The first has been in the hospital. I’m a surgeon, and though my background is in operations, I was recruited to provide intensive care to COVID-19 patients, like many of my fellow medical professionals. This new job has me placing central intravenous lines in patients, managing ventilators, and, at times, performing emergency surgery. It has also required working with new teams, testing novel therapies, and adapting to new roles at a moment’s notice.
The other front line I’ve been working on is with my colleagues at the architecture and design firm HOK, as we work with healthcare leaders to figure out how to redesign medical facilities in the throes of a pandemic, and beyond.
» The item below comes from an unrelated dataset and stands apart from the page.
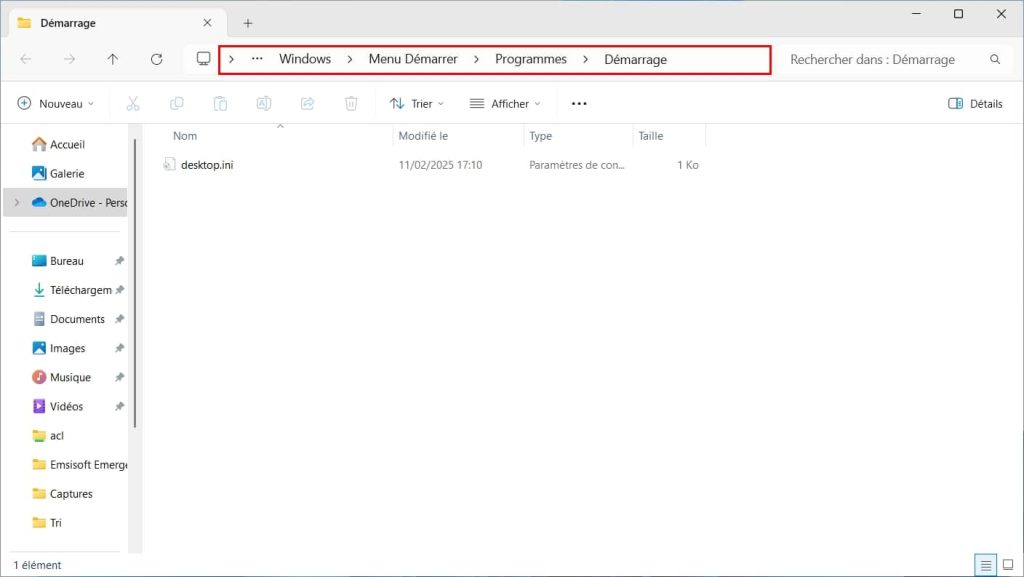Screen dimensions: 1024x577
Task: Go up one folder level arrow
Action: coord(113,59)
We are looking at how to repurpose existing facilities to meet the immediate coronavirus surge, but also thinking about the next decade of capital projects and how they should evolve. These are three key questions we’ve been fielding and my predictions for the future of healthcare design.
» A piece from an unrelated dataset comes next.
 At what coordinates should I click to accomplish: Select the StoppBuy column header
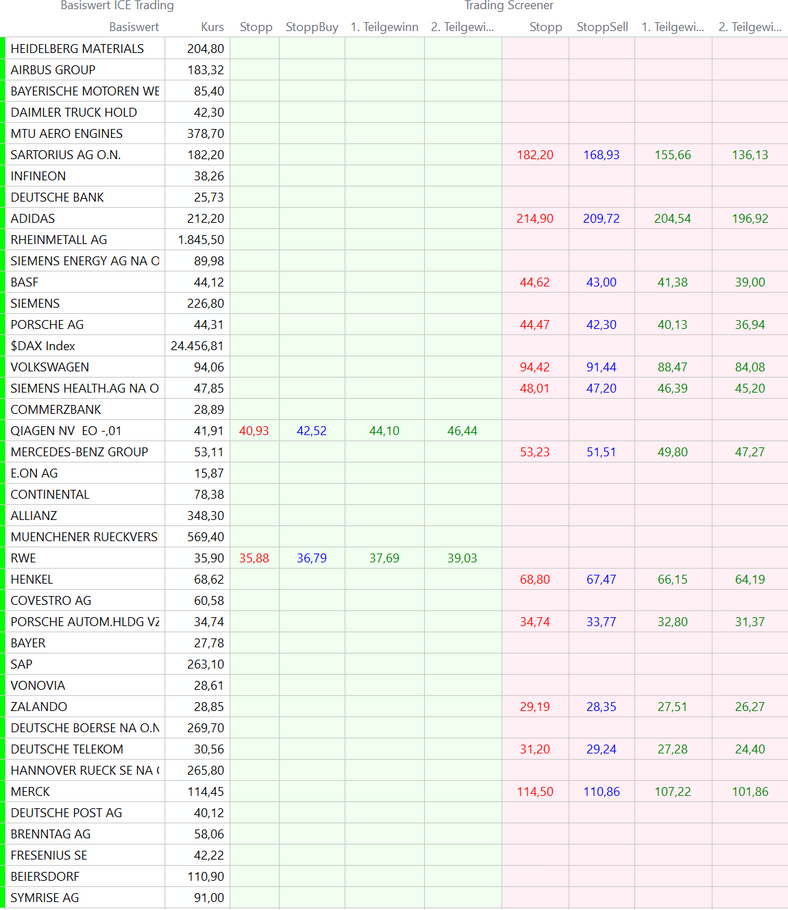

WHAT DESIGN STRATEGIES WILL MAKE HOSPITALS MORE PREPARED TO HANDLE A FUTURE PANDEMIC?
Healthcare will undergo a fundamental redesign centered around flexibility. In tangible terms, this could take place on multiple levels: inpatient nursing units could be designed with universal rooms that readily convert to support acute patients, entire segments of floors could be planned with segmented ventilation to allow for isolation units, and single-patient rooms could be designed to accommodate a second patient in the event of a crisis.
More broadly, associated structures, such as nearby parking garages, could be constructed for emergency conversion into patient triage and care units, akin to how convention centers have been retrofitted to deal with the current crisis. I expect flexible design strategies to stretch far beyond traditional healthcare facilities, influencing the layout of schools, hotels, office buildings, and stadiums.
WILL THE RAPID ADOPTION OF TELEHEALTH BE SUSTAINED?
This will be the lasting legacy of COVID-19 on health systems. Many providers are now, week after week, executing the majority of their office visits virtually. A huge boon to enable that shift was the Centers for Medicare and Medicaid Services (the most influential force in U.S. healthcare) broadening patient access to telehealth services in response to the pandemic. Sustained adoption of telehealth will change how we layout and estimate space demands for clinics moving forward. It will also lead us to rethink how many of our services can be delivered outside of traditional healthcare facilities.